Unsupervised Discovery of Inertial-Fusion Plasma Physics using Differentiable Kinetic Simulations and a Maximum Entropy Loss Function
This work addresses the challenge of understanding nonlinear plasma behavior for inertial fusion energy applications, representing a novel method for discovery rather than an incremental improvement.
The researchers tackled the problem of modeling complex plasma dynamics in inertial fusion by developing a differentiable kinetic solver and a domain-specific objective function, which led to the discovery of a previously unknown physical effect in an inertial-fusion configuration.

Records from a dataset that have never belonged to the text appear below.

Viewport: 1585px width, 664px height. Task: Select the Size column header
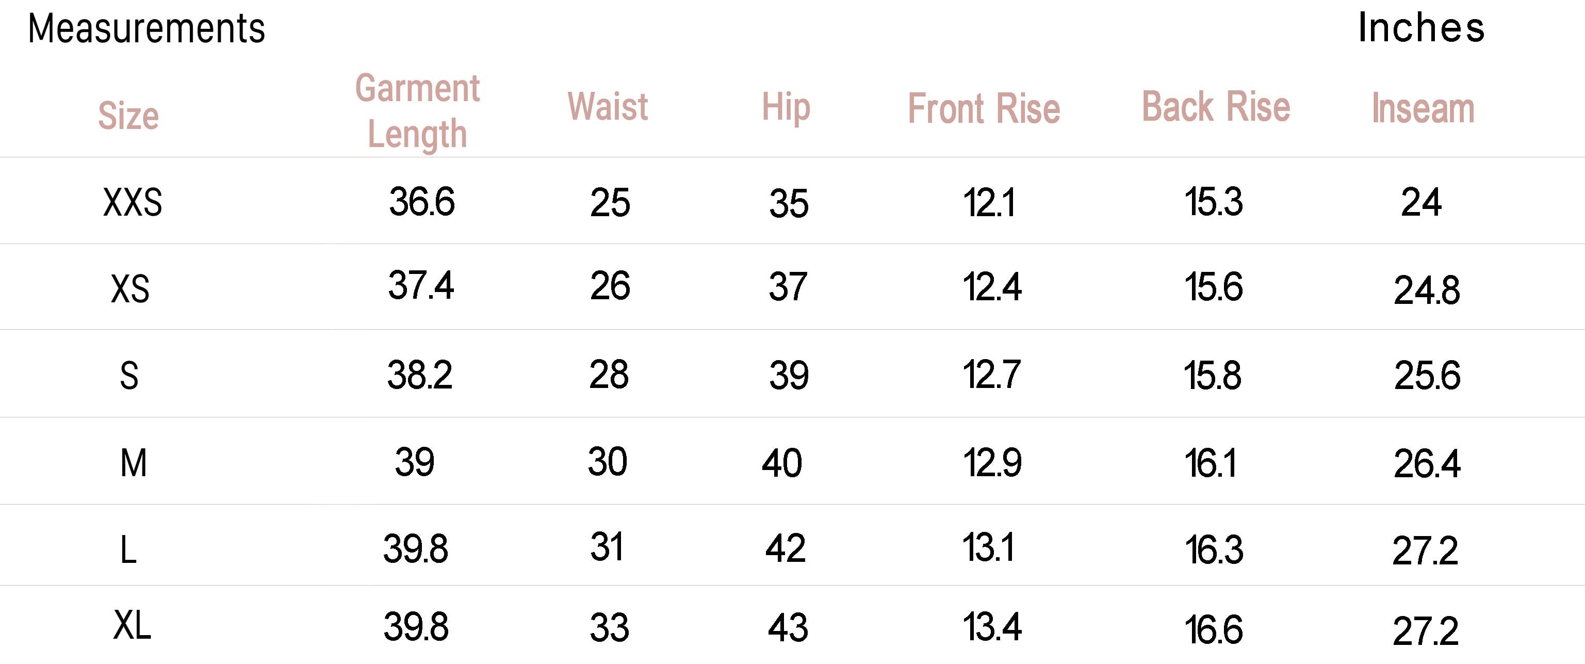[x=129, y=116]
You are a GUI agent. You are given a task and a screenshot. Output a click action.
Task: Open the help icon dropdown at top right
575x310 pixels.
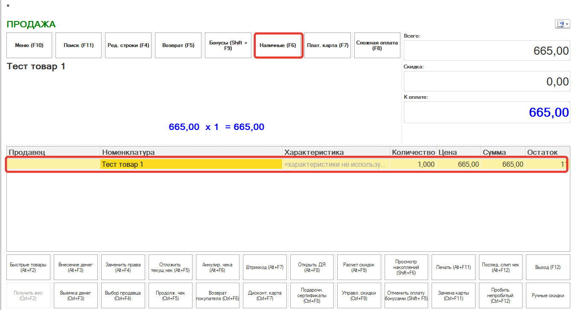click(x=562, y=24)
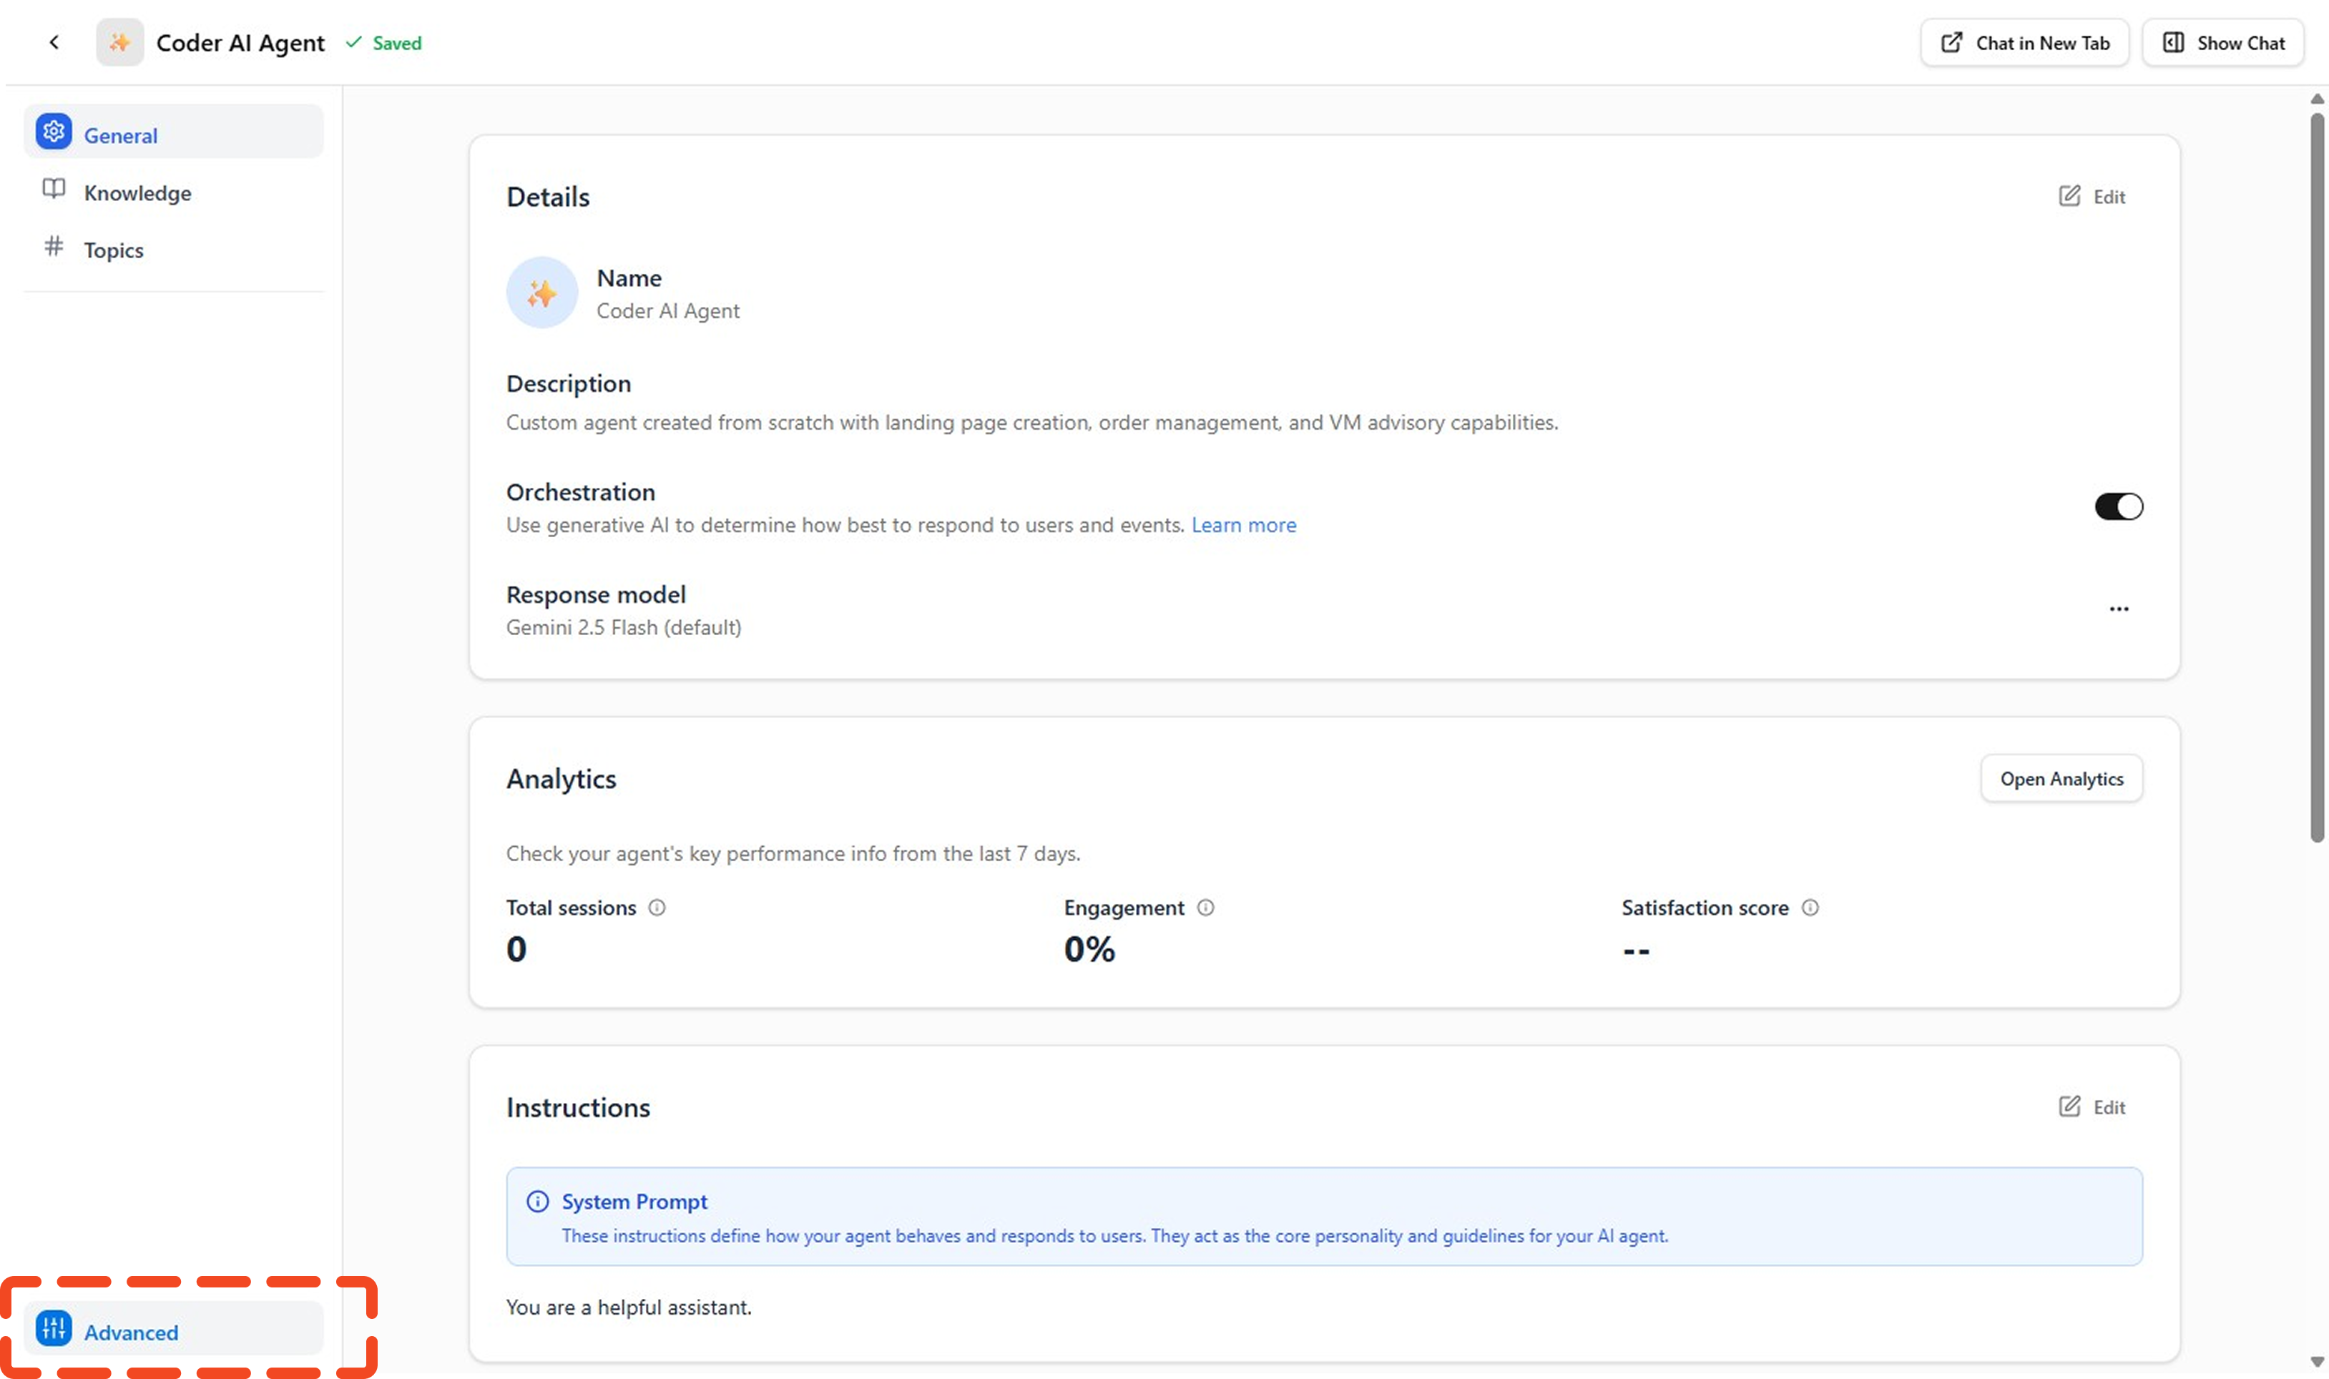Click the System Prompt info icon

(537, 1202)
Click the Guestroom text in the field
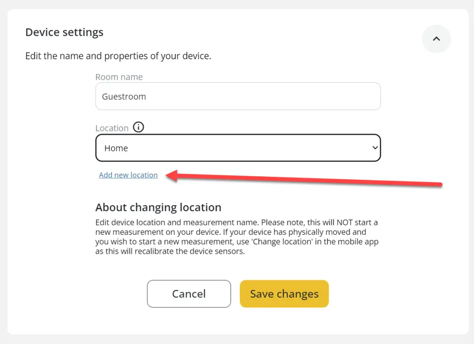This screenshot has width=474, height=344. click(124, 97)
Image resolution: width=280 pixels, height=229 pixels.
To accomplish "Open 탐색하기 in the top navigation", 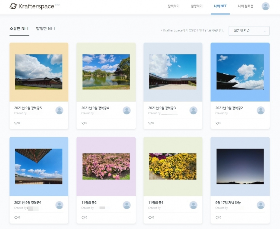I will click(174, 6).
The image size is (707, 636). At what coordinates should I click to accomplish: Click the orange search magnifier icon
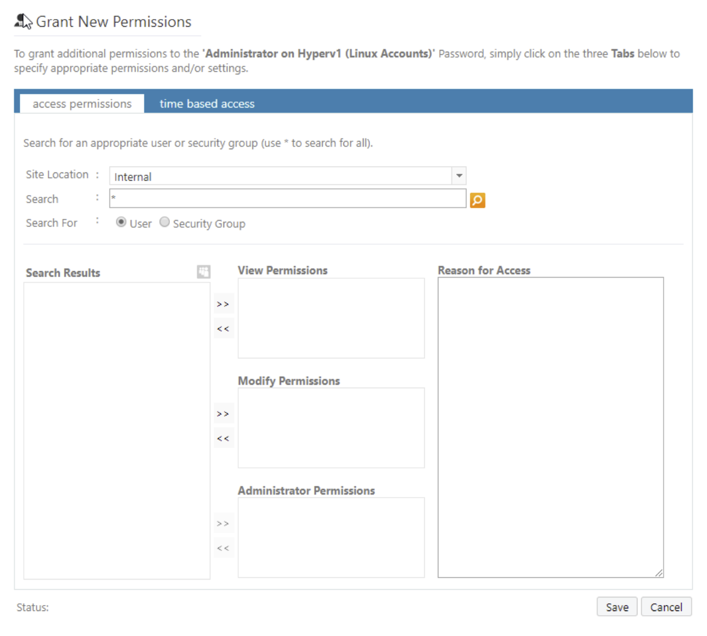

Plasma supports collective modes and particle-wave interactions that leads to complex behavior in inertial fusion energy applications. While plasma can sometimes be modeled as a charged fluid, a kinetic description is useful towards the study of nonlinear effects in the higher dimensional momentum-position phase-space that describes the full complexity of plasma dynamics. We create a differentiable solver for the plasma kinetics 3D partial-differential-equation and introduce a domain-specific objective function. Using this framework, we perform gradient-based optimization of neural networks that provide forcing function parameters to the differentiable solver given a set of initial conditions. We apply this to an inertial-fusion relevant configuration and find that the optimization process exploits a novel physical effect that has previously remained undiscovered.